• Instructions for the task
A word-for-word copy of the data is what's wanted, with no pictures.

• Collected data entries
BEGIN
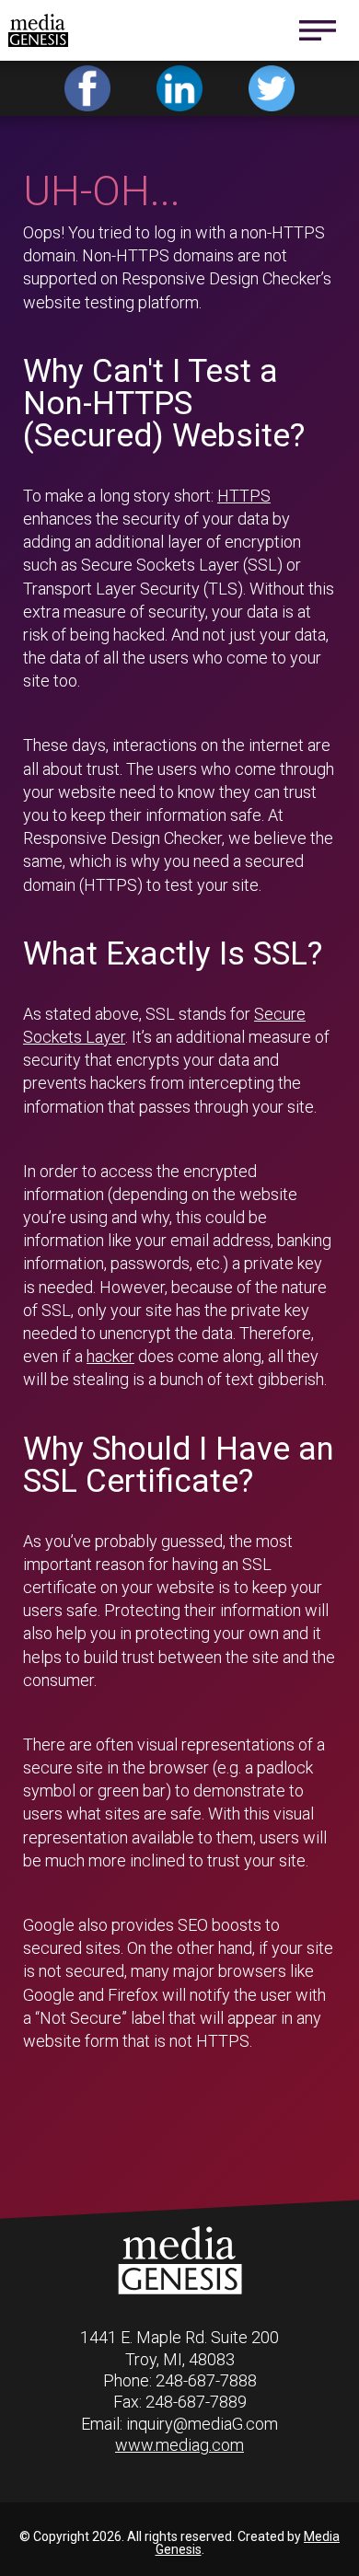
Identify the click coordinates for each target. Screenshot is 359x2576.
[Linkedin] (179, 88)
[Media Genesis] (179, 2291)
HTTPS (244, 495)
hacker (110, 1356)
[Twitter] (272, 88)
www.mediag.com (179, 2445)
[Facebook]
END
• Output below
Identify the click coordinates for each target. Screenshot is 359x2576.
[Linkedin] (179, 88)
[Media Genesis] (179, 2291)
HTTPS (244, 495)
hacker (110, 1356)
[Twitter] (272, 88)
www.mediag.com (179, 2445)
[Facebook]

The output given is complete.